## What you have to do
Look through the records below for the line with "Viewport: 1000px width, 666px" and the line with "Given: Click the @sodrock handle", then return those lines and all lines between, exactly.
-----
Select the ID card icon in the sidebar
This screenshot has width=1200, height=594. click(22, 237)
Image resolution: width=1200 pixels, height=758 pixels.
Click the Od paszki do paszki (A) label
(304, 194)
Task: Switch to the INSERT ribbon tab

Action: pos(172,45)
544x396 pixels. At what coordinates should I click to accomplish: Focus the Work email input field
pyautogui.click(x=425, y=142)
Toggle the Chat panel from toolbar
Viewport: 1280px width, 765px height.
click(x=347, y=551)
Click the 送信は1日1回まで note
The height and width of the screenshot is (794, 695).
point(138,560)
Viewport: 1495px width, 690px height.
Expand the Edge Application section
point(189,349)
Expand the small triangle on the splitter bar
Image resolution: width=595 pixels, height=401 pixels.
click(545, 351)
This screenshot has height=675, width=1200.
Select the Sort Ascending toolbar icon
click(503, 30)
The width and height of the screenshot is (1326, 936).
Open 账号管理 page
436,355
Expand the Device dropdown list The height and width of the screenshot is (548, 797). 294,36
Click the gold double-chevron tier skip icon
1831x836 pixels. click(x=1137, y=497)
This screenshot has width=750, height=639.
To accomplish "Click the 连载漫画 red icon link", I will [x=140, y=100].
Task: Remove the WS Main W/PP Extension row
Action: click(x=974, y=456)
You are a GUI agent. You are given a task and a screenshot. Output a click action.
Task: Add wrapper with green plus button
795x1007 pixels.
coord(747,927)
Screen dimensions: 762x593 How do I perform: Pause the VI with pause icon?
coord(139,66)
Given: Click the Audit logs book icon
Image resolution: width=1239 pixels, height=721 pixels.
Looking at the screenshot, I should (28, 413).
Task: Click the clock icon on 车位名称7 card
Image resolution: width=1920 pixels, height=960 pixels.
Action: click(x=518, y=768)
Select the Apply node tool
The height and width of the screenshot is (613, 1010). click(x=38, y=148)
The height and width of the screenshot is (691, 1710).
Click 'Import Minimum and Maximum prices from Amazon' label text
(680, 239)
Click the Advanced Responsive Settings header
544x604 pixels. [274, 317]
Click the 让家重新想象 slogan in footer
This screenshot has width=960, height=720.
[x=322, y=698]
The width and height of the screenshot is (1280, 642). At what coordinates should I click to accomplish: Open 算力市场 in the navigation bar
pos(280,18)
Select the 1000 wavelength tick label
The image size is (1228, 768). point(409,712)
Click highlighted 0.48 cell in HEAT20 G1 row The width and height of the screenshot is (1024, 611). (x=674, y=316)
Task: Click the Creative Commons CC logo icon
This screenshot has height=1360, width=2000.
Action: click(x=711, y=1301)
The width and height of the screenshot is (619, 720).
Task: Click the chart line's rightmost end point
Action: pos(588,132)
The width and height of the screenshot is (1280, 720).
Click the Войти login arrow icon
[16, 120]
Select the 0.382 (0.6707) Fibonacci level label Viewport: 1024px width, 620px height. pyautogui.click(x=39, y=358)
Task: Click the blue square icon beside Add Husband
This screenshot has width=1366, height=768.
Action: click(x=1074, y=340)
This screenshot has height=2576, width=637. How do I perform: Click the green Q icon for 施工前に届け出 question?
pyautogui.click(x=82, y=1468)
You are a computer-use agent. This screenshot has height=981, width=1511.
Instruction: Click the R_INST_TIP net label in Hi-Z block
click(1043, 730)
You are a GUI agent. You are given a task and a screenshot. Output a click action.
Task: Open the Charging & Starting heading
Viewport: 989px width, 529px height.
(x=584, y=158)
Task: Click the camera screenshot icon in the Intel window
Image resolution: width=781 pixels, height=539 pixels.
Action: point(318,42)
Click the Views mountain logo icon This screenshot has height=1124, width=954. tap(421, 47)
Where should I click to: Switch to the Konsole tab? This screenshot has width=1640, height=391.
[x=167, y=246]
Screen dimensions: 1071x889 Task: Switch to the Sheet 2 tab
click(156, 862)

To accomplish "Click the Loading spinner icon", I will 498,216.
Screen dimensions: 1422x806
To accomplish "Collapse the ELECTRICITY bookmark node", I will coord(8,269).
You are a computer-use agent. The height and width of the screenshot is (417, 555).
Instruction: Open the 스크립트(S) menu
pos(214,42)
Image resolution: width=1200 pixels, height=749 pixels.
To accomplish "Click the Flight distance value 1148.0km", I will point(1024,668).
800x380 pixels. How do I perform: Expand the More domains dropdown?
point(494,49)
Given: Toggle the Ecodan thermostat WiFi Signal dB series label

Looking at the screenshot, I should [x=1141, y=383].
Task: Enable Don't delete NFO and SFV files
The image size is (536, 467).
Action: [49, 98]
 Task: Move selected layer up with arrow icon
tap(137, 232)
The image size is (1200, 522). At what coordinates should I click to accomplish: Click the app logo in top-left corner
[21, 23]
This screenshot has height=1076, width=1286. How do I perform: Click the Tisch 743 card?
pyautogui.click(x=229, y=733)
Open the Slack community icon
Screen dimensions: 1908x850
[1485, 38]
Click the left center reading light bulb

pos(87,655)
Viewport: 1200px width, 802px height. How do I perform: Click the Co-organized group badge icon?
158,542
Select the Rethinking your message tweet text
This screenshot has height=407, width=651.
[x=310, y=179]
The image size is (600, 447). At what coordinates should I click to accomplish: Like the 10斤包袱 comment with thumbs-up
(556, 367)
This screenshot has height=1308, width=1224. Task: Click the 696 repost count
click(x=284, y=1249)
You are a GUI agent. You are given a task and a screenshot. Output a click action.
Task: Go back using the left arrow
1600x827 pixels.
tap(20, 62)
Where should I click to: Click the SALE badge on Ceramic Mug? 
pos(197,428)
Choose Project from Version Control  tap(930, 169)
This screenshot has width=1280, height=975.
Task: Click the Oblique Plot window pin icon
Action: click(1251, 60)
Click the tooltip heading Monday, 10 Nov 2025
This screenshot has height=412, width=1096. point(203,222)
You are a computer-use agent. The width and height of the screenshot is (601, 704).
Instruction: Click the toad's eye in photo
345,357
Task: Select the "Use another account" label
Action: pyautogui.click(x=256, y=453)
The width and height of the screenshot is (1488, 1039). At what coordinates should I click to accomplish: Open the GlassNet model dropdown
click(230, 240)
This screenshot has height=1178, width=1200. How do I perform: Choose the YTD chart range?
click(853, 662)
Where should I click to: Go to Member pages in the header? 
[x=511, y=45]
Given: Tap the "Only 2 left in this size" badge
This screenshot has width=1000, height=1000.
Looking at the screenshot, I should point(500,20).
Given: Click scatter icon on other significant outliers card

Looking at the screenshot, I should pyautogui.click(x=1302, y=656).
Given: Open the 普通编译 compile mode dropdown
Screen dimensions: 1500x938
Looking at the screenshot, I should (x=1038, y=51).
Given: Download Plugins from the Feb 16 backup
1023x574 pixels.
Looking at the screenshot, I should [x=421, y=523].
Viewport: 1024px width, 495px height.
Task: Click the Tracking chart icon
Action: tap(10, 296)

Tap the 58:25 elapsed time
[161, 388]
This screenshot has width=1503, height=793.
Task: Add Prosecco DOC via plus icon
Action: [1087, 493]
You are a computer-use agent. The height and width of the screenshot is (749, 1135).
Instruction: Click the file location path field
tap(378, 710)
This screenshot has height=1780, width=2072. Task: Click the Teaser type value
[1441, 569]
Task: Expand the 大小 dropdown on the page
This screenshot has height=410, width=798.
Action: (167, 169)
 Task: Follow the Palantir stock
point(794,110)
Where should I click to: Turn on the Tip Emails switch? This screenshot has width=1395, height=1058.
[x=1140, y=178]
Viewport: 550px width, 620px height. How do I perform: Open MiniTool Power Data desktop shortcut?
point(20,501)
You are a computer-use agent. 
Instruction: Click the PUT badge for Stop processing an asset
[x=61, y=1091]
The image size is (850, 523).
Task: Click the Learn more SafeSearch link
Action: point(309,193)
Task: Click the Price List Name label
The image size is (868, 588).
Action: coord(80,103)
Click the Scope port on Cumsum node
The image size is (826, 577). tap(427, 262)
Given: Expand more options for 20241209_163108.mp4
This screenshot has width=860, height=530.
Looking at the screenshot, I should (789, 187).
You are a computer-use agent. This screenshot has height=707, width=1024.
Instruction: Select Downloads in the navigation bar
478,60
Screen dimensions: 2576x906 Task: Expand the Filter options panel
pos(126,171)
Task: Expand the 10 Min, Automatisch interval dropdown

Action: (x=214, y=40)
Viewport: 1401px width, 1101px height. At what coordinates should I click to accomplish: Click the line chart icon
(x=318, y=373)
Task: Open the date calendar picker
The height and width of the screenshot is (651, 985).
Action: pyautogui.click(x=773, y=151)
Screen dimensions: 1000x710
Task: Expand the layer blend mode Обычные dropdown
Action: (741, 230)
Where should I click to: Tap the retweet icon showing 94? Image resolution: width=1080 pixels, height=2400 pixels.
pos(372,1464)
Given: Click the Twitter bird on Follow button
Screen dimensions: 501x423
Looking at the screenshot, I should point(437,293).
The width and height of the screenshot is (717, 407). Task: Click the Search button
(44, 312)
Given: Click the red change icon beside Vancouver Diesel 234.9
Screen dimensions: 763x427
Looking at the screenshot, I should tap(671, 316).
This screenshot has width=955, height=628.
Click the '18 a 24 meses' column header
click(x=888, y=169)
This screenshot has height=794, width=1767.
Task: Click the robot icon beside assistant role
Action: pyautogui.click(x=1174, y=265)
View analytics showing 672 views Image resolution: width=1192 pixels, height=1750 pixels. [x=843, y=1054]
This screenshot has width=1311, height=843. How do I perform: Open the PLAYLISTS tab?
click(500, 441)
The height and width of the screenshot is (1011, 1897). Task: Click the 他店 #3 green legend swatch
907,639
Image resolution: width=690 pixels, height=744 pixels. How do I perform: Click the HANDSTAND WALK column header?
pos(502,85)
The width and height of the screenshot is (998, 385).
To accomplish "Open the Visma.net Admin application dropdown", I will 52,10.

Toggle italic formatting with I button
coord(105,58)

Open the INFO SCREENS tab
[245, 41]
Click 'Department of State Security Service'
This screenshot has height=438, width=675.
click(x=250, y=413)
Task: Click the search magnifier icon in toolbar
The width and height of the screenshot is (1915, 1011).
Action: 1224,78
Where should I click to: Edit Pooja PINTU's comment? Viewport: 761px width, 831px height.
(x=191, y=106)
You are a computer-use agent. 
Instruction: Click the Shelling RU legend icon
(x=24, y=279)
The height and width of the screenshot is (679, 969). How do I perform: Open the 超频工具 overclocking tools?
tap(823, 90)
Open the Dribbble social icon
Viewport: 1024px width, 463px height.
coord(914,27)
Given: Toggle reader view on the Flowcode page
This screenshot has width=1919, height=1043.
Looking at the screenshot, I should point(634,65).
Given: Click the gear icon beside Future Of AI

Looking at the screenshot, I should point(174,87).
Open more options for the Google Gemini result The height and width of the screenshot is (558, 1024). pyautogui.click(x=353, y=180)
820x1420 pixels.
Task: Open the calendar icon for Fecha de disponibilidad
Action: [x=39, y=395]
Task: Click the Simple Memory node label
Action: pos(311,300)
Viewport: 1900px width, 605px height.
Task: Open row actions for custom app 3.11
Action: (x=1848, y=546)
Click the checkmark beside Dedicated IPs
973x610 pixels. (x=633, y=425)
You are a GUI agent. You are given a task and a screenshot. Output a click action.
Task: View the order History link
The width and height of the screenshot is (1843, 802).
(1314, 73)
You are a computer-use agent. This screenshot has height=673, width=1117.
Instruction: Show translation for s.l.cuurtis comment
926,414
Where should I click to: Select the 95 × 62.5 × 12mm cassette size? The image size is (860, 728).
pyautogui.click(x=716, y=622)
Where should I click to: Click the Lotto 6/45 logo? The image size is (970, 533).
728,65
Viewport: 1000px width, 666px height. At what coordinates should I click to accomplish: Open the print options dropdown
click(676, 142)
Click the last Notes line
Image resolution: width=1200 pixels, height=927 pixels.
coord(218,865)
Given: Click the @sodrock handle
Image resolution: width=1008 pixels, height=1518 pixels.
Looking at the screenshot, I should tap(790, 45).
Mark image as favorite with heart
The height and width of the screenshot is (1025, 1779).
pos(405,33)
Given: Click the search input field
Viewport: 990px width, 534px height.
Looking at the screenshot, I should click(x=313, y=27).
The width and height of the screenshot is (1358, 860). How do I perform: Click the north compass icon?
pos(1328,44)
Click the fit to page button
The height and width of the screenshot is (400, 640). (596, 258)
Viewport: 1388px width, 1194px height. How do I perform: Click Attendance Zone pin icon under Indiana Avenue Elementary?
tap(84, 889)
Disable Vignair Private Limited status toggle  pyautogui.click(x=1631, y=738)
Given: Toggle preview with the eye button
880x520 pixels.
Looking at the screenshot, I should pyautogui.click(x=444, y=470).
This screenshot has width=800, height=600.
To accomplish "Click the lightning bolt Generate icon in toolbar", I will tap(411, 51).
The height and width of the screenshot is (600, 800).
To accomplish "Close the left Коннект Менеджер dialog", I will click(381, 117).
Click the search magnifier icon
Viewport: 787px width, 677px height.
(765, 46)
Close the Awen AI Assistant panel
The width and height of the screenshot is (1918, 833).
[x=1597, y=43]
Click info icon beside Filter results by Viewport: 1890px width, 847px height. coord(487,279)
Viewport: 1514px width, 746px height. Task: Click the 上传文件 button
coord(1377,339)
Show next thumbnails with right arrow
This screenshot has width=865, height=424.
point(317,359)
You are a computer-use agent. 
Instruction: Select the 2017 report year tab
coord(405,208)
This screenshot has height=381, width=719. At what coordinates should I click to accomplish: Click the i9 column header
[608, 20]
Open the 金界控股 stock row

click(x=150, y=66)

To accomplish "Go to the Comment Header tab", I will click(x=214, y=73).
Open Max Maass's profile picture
-----
## Task output
Viewport: 1000px width, 666px height. At what coordinates should I click to accomplish: Open the print options dropdown
click(676, 142)
Click the last Notes line
Image resolution: width=1200 pixels, height=927 pixels.
coord(218,865)
Given: Click the @sodrock handle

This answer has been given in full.